Researchers in the US claim to have taken the next step in the development of bacteria-powered energy.
The team from Binghamton University have connected nine biological-solar (bio-solar) cells into a bio-solar panel and continuously produced electricity from the panel, generating the most wattage (5.59 microwatts) of any existing small-scale bio-solar cells.
“Once a functional bio-solar panel becomes available, it could become a permanent power source for supplying long-term power for small, wireless telemetry systems as well as wireless sensors used at remote sites where frequent battery replacement is impractical,” said Seokheun “Sean” Choi, an assistant professor of electrical and computer engineering in Binghamton University’s Thomas J. Watson School of Engineering and Applied Science.
Choi is also corresponding author of the paper “Biopower generation in a microfluidic bio-solar panel,” which reported the findings.
“This research could also enable crucial understanding of the photosynthetic extracellular electron transfer processes in a smaller group of microorganisms with excellent control over the microenvironment, thereby enabling a versatile platform for fundamental bio-solar cell studies,” said Choi.
According to Binghamton University, the current research is the latest step in using cyanobacteria as a source of energy. Last year, the group took steps toward building a better bio-solar cell by changing the materials used in anodes and cathodes of the cell and also created a miniature microfluidic-based single-chambered device to house the bacteria instead of the conventional, dual-chambered bio-solar cells.
The group has now connected nine identical bio-solar cells in a 3×3 pattern to make a scalable and stackable bio-solar panel. The panel is said to have continuously generated electricity from photosynthesis and respiratory activities of the bacteria in 12-hour day-night cycles over 60 total hours.
“Bio-solar cell performance has improved significantly through miniaturising innovative device architectures and connecting multiple miniature cells in a panel,” the report said. “This could result in barrier-transcending advancements in bio-solar cells that could facilitate higher power/voltage generation with self-sustainability, releasing bio-solar cell technology from its restriction to research settings, and translating it to practical applications in real-world.”

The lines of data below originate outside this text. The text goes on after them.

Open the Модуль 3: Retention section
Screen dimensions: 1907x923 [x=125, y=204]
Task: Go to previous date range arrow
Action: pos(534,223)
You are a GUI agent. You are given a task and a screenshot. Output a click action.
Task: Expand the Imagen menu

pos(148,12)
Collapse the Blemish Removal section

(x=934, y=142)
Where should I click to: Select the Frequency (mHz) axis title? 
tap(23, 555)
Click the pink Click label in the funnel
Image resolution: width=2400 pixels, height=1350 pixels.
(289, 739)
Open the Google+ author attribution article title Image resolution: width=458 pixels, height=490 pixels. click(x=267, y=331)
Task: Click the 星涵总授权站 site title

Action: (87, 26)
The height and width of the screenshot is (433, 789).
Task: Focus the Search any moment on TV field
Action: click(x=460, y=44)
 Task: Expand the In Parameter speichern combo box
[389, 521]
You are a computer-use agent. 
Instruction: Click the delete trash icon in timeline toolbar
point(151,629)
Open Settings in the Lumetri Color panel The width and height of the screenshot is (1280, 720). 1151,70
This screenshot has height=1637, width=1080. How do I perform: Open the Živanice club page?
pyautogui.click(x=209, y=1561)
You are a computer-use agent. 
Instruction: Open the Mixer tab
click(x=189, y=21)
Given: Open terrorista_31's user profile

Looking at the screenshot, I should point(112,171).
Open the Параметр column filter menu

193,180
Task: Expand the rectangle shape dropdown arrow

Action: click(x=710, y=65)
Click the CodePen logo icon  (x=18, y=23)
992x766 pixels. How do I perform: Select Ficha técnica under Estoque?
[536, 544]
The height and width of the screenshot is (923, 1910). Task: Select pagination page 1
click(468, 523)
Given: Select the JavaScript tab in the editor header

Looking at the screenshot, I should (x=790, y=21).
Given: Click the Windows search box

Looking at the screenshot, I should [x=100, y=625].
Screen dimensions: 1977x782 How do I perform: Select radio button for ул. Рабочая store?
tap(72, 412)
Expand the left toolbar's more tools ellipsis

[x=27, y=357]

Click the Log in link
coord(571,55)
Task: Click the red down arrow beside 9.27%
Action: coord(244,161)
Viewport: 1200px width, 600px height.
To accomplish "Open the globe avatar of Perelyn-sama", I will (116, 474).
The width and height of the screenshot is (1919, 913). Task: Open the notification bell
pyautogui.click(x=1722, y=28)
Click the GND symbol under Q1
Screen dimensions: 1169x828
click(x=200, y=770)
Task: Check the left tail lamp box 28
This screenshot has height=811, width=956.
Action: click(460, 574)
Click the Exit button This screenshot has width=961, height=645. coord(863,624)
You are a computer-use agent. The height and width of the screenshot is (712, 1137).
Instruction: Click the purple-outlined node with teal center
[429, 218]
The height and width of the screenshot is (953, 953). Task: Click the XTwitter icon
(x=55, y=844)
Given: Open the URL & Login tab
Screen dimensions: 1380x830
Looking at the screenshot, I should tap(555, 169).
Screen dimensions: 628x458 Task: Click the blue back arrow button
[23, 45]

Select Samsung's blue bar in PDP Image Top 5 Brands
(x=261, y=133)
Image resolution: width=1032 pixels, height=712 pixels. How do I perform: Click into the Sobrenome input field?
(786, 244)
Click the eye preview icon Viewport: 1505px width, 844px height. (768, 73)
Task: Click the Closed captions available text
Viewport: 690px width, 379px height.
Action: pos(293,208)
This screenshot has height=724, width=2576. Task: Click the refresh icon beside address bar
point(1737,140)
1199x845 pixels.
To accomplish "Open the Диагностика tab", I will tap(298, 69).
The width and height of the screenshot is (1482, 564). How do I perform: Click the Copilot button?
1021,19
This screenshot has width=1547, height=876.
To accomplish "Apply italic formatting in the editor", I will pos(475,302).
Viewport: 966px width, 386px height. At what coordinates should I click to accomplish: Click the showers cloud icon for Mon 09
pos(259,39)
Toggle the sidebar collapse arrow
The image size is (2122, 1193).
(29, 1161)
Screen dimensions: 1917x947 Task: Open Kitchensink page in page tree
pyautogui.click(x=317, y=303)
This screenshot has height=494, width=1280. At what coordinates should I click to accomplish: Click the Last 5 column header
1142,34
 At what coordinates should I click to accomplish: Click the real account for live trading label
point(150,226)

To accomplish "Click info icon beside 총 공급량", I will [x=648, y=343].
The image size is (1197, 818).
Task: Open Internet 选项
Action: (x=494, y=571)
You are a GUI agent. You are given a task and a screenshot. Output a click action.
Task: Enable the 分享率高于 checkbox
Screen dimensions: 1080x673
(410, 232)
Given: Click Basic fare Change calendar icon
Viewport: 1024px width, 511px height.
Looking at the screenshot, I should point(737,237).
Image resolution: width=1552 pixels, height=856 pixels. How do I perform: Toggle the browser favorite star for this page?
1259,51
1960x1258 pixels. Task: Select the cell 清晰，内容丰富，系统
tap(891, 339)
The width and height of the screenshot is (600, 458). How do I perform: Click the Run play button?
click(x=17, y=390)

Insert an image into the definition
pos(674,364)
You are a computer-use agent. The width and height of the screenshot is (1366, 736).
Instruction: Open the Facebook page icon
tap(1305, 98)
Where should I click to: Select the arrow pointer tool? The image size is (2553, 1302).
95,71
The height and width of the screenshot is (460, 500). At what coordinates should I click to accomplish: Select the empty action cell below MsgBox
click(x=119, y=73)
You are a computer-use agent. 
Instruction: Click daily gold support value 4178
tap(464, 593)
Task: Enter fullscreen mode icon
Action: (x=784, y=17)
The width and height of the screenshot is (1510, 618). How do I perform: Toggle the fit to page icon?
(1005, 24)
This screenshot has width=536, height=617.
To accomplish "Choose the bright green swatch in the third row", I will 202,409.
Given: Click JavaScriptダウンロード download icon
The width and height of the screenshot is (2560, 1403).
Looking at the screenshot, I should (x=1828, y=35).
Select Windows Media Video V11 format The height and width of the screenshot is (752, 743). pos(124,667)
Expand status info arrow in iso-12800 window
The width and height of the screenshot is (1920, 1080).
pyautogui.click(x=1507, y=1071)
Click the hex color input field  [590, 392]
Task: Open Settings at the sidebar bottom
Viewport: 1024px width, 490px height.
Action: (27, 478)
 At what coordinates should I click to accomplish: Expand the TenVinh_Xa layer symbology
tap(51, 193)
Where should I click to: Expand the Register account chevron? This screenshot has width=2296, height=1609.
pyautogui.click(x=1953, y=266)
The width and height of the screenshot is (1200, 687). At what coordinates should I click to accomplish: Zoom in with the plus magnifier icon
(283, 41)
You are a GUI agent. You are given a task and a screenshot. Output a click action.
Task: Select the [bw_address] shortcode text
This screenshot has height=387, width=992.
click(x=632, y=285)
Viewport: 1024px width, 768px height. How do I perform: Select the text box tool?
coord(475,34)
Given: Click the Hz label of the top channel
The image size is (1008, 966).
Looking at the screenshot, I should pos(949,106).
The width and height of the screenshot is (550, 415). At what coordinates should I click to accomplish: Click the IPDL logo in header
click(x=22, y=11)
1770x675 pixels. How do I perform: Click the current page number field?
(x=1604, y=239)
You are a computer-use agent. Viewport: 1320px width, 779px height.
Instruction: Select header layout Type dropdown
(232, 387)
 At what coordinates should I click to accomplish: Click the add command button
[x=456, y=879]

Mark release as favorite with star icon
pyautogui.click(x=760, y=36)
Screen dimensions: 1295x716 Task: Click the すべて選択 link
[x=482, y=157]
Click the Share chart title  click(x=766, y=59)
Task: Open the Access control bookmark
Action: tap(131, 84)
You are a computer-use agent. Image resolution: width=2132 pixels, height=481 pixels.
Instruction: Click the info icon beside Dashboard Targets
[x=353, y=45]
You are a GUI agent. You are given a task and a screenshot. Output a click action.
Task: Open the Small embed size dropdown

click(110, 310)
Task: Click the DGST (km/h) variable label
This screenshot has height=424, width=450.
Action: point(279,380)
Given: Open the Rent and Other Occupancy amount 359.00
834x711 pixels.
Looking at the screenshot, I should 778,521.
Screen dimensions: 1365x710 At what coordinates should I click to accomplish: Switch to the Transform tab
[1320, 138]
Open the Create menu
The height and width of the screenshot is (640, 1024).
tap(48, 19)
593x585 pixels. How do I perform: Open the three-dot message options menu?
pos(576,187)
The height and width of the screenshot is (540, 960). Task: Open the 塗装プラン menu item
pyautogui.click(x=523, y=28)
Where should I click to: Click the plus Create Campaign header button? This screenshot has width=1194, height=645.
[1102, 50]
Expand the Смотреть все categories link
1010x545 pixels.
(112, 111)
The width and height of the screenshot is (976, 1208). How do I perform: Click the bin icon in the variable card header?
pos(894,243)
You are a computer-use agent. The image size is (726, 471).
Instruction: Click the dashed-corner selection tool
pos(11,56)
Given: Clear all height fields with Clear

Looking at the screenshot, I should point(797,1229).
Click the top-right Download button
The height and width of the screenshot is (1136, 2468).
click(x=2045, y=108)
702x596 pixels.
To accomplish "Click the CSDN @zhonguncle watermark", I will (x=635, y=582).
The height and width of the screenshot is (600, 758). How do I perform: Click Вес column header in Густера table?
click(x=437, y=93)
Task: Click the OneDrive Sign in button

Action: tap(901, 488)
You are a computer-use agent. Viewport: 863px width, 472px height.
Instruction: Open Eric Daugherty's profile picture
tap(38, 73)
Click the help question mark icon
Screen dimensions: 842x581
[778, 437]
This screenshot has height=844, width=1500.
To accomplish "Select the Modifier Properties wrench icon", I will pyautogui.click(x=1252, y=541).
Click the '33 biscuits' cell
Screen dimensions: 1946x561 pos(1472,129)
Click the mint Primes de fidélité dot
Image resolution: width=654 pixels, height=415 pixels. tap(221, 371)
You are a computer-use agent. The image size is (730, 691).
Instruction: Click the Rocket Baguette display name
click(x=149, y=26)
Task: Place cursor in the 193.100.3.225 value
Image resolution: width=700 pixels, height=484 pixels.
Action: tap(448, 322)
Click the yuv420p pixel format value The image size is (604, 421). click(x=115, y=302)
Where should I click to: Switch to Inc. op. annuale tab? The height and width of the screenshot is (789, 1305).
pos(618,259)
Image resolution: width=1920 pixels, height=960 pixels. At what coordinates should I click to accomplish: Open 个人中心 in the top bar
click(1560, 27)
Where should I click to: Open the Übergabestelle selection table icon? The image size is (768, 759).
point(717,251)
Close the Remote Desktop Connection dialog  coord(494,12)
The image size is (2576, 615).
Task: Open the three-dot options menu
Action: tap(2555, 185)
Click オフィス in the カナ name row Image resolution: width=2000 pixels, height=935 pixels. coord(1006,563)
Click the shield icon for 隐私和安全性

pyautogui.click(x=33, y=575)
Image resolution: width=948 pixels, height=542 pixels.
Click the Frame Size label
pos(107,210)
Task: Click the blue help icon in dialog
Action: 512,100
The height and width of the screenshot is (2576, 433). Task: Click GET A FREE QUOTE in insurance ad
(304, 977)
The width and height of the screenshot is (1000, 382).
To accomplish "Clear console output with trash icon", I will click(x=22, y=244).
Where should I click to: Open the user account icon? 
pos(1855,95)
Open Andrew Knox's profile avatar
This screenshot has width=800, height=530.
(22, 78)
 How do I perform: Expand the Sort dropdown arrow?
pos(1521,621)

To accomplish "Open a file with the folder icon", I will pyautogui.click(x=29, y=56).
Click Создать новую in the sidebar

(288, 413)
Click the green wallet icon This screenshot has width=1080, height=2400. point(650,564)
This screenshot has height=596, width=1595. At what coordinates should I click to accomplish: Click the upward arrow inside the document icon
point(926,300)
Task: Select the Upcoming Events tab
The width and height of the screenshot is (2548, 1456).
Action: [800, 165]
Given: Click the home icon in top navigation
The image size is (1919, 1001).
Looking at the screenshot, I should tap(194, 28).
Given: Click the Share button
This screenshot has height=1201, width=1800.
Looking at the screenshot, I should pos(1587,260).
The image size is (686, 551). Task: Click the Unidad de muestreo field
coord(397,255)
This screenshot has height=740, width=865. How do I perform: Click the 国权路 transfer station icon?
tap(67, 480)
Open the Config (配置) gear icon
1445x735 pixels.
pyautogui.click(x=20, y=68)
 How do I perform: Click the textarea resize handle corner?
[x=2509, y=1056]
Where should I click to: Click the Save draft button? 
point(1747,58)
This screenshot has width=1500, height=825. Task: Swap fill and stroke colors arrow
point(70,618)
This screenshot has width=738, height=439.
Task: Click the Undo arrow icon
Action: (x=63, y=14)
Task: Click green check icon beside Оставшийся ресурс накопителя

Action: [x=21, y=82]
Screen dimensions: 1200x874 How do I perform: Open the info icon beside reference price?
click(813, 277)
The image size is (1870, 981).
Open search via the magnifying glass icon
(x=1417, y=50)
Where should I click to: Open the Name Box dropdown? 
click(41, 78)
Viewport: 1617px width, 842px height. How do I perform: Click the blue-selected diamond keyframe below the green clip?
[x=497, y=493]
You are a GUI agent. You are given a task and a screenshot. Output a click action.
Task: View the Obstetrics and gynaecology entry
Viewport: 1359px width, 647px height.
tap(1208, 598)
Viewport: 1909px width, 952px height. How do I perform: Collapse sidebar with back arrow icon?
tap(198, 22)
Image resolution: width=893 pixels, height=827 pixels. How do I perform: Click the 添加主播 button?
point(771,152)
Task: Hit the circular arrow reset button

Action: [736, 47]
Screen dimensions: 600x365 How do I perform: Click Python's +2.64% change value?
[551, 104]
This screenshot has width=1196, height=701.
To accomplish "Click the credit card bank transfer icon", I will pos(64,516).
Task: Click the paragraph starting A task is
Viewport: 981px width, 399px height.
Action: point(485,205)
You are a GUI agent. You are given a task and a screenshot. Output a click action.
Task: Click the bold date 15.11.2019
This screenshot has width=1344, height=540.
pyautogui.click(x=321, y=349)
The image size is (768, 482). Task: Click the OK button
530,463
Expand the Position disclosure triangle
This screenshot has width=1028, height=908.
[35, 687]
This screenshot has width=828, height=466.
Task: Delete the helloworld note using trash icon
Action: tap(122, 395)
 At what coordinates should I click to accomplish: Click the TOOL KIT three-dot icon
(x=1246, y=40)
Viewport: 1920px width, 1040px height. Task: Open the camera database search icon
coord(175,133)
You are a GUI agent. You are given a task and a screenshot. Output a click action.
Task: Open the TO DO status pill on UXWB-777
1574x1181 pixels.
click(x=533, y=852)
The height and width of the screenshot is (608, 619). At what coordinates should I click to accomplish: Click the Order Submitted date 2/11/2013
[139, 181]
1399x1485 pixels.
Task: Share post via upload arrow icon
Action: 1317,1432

Even with the breakthrough, solar panelling on the roof of a residential house, made up of 60 cells in a 6×10 configuration, generates roughly 200W at a given moment. The cells from this study, in a similar configuration, would generate about 0.00003726W.
Whilst not yet efficient, the findings facilitate future research of the bacteria itself.
“It is time for breakthroughs that can maximise power-generating capabilities/energy efficiency/sustainability,” Choi said. “The metabolic pathways of cyanobacteria or algae are only partially understood, and their significantly low power density and low energy efficiency make them unsuitable for practical applications. There is a need for additional basic research to clarify bacterial metabolism and energy production potential for bio-solar applications.”